[[ EXERCISE DATA, beginning ]]

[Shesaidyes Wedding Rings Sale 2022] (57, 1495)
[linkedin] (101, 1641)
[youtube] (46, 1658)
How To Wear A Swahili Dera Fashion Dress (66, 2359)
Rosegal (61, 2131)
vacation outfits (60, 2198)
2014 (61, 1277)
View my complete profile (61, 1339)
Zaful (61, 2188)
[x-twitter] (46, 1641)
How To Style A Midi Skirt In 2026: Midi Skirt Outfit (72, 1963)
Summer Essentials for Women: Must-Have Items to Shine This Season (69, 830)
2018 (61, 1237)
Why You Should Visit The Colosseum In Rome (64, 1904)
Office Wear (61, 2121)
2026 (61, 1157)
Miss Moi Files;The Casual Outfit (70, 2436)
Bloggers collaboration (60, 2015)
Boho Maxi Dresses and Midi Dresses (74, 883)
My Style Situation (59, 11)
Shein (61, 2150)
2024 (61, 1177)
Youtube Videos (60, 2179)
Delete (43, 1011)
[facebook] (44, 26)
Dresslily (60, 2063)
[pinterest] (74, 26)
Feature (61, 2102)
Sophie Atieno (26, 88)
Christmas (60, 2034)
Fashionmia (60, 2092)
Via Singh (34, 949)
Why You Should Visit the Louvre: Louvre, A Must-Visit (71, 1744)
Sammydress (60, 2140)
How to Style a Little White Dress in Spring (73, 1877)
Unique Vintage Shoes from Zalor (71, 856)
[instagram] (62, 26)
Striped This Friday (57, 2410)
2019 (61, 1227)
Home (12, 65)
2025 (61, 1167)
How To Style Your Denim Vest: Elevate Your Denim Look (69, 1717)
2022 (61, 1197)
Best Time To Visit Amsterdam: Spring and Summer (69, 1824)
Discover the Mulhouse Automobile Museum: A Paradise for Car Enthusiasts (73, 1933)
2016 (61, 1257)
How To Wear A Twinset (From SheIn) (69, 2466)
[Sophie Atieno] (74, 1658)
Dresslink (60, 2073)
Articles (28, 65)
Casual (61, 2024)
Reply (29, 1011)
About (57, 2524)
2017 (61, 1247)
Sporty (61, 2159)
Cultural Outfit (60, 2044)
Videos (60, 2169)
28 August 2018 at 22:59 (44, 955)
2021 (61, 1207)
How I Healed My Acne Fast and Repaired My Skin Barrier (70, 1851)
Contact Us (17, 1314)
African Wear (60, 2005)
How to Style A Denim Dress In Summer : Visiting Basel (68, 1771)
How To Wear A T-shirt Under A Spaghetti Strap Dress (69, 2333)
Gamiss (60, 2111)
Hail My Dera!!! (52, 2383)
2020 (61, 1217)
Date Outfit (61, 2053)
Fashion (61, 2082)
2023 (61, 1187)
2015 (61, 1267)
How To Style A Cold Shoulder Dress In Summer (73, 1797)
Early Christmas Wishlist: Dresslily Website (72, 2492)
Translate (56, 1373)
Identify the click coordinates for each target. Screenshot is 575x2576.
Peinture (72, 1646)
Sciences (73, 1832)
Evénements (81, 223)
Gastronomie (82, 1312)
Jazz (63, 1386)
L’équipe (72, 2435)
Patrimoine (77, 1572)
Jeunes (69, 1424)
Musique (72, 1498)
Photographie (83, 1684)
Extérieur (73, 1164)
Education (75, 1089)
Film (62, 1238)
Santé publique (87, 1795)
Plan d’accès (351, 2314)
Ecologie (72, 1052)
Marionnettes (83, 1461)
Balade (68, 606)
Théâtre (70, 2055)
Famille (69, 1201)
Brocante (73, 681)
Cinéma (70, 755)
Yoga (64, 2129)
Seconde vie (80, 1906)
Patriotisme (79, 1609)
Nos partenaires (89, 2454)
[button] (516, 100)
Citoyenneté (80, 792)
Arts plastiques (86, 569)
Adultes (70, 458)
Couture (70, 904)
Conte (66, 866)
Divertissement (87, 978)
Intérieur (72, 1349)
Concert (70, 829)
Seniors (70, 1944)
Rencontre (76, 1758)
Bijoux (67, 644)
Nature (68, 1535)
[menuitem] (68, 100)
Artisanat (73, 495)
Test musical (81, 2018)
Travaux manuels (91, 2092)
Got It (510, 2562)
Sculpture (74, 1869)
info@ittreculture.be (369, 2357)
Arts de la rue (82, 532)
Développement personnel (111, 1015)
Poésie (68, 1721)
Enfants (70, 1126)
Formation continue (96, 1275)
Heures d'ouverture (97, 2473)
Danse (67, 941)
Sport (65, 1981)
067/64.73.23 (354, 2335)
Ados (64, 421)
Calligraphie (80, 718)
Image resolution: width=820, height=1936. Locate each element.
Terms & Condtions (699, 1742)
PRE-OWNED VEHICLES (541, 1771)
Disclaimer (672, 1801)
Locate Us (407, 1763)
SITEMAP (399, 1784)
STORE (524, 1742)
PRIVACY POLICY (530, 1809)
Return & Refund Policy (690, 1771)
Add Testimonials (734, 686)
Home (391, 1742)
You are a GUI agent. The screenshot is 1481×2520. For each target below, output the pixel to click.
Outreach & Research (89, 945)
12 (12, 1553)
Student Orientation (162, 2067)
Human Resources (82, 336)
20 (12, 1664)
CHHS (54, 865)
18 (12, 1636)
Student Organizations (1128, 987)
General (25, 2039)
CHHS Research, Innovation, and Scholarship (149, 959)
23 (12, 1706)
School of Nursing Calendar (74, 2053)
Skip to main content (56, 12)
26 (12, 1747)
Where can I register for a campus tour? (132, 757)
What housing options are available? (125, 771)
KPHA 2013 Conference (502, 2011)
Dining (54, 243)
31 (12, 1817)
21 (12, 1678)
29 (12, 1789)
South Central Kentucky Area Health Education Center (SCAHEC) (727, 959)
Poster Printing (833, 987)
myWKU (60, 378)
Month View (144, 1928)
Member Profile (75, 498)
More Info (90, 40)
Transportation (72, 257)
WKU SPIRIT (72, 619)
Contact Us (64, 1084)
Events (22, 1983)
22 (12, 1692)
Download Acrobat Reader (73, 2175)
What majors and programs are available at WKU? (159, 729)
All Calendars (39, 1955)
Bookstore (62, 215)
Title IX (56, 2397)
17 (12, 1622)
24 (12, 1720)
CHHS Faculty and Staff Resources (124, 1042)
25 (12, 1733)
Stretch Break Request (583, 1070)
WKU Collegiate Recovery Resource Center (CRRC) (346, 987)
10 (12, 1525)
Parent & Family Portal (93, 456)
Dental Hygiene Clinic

[[ EXERCISE DATA, end ]]

● **TASK TO CARRY OUT**: Retype each of the preceding records exactly as printed.

● **RESULT FOR THIS TASK**:
[Shesaidyes Wedding Rings Sale 2022] (57, 1495)
[linkedin] (101, 1641)
[youtube] (46, 1658)
How To Wear A Swahili Dera Fashion Dress (66, 2359)
Rosegal (61, 2131)
vacation outfits (60, 2198)
2014 (61, 1277)
View my complete profile (61, 1339)
Zaful (61, 2188)
[x-twitter] (46, 1641)
How To Style A Midi Skirt In 2026: Midi Skirt Outfit (72, 1963)
Summer Essentials for Women: Must-Have Items to Shine This Season (69, 830)
2018 (61, 1237)
Why You Should Visit The Colosseum In Rome (64, 1904)
Office Wear (61, 2121)
2026 (61, 1157)
Miss Moi Files;The Casual Outfit (70, 2436)
Bloggers collaboration (60, 2015)
Boho Maxi Dresses and Midi Dresses (74, 883)
My Style Situation (59, 11)
Shein (61, 2150)
2024 (61, 1177)
Youtube Videos (60, 2179)
Delete (43, 1011)
[facebook] (44, 26)
Dresslily (60, 2063)
[pinterest] (74, 26)
Feature (61, 2102)
Sophie Atieno (26, 88)
Christmas (60, 2034)
Fashionmia (60, 2092)
Via Singh (34, 949)
Why You Should Visit the Louvre: Louvre, A Must-Visit (71, 1744)
Sammydress (60, 2140)
How to Style a Little White Dress in Spring (73, 1877)
Unique Vintage Shoes from Zalor (71, 856)
[instagram] (62, 26)
Striped This Friday (57, 2410)
2019 (61, 1227)
Home (12, 65)
2025 (61, 1167)
How To Style Your Denim Vest: Elevate Your Denim Look (69, 1717)
2022 (61, 1197)
Best Time To Visit Amsterdam: Spring and Summer (69, 1824)
Discover the Mulhouse Automobile Museum: A Paradise for Car Enthusiasts (73, 1933)
2016 (61, 1257)
How To Wear A Twinset (From SheIn) (69, 2466)
[Sophie Atieno] (74, 1658)
Dresslink (60, 2073)
Articles (28, 65)
Casual (61, 2024)
Reply (29, 1011)
About (57, 2524)
2017 (61, 1247)
Sporty (61, 2159)
Cultural Outfit (60, 2044)
Videos (60, 2169)
28 August 2018 at 22:59 (44, 955)
2021 (61, 1207)
How I Healed My Acne Fast and Repaired My Skin Barrier (70, 1851)
Contact Us (17, 1314)
African Wear (60, 2005)
How to Style A Denim Dress In Summer : Visiting Basel (68, 1771)
How To Wear A T-shirt Under A Spaghetti Strap Dress (69, 2333)
Gamiss (60, 2111)
Hail My Dera!!! (52, 2383)
2020 (61, 1217)
Date Outfit (61, 2053)
Fashion (61, 2082)
2023 (61, 1187)
2015 (61, 1267)
How To Style A Cold Shoulder Dress In Summer (73, 1797)
Early Christmas Wishlist: Dresslily Website (72, 2492)
Translate (56, 1373)
Identify the click coordinates for each target. Screenshot is 575x2576.
Peinture (72, 1646)
Sciences (73, 1832)
Evénements (81, 223)
Gastronomie (82, 1312)
Jazz (63, 1386)
L’équipe (72, 2435)
Patrimoine (77, 1572)
Jeunes (69, 1424)
Musique (72, 1498)
Photographie (83, 1684)
Extérieur (73, 1164)
Education (75, 1089)
Film (62, 1238)
Santé publique (87, 1795)
Plan d’accès (351, 2314)
Ecologie (72, 1052)
Marionnettes (83, 1461)
Balade (68, 606)
Théâtre (70, 2055)
Famille (69, 1201)
Brocante (73, 681)
Cinéma (70, 755)
Yoga (64, 2129)
Seconde vie (80, 1906)
Patriotisme (79, 1609)
Nos partenaires (89, 2454)
[button] (516, 100)
Citoyenneté (80, 792)
Arts plastiques (86, 569)
Adultes (70, 458)
Couture (70, 904)
Conte (66, 866)
Divertissement (87, 978)
Intérieur (72, 1349)
Concert (70, 829)
Seniors (70, 1944)
Rencontre (76, 1758)
Bijoux (67, 644)
Nature (68, 1535)
[menuitem] (68, 100)
Artisanat (73, 495)
Test musical (81, 2018)
Travaux manuels (91, 2092)
Got It (510, 2562)
Sculpture (74, 1869)
info@ittreculture.be (369, 2357)
Arts de la rue (82, 532)
Développement personnel (111, 1015)
Poésie (68, 1721)
Enfants (70, 1126)
Formation continue (96, 1275)
Heures d'ouverture (97, 2473)
Danse (67, 941)
Sport (65, 1981)
067/64.73.23 (354, 2335)
Ados (64, 421)
Calligraphie (80, 718)
Image resolution: width=820, height=1936. Locate each element.
Terms & Condtions (699, 1742)
PRE-OWNED VEHICLES (541, 1771)
Disclaimer (672, 1801)
Locate Us (407, 1763)
SITEMAP (399, 1784)
STORE (524, 1742)
PRIVACY POLICY (530, 1809)
Return & Refund Policy (690, 1771)
Add Testimonials (734, 686)
Home (391, 1742)
You are a GUI agent. The screenshot is 1481×2520. For each target below, output the pixel to click.
Outreach & Research (89, 945)
12 (12, 1553)
Student Orientation (162, 2067)
Human Resources (82, 336)
20 (12, 1664)
CHHS (54, 865)
18 (12, 1636)
Student Organizations (1128, 987)
General (25, 2039)
CHHS Research, Innovation, and Scholarship (149, 959)
23 (12, 1706)
School of Nursing Calendar (74, 2053)
Skip to main content (56, 12)
26 (12, 1747)
Where can I register for a campus tour? (132, 757)
What housing options are available? (125, 771)
KPHA 2013 Conference (502, 2011)
Dining (54, 243)
31 (12, 1817)
21 (12, 1678)
29 (12, 1789)
South Central Kentucky Area Health Education Center (SCAHEC) (727, 959)
Poster Printing (833, 987)
myWKU (60, 378)
Month View (144, 1928)
Member Profile (75, 498)
More Info (90, 40)
Transportation (72, 257)
WKU SPIRIT (72, 619)
Contact Us (64, 1084)
Events (22, 1983)
22 (12, 1692)
Download Acrobat Reader (73, 2175)
What majors and programs are available at WKU? (159, 729)
All Calendars (39, 1955)
Bookstore (62, 215)
Title IX (56, 2397)
17 (12, 1622)
24 (12, 1720)
CHHS Faculty and Staff Resources (124, 1042)
25 (12, 1733)
Stretch Break Request (583, 1070)
WKU Collegiate Recovery Resource Center (CRRC) (346, 987)
10 (12, 1525)
Parent & Family Portal (93, 456)
Dental Hygiene Clinic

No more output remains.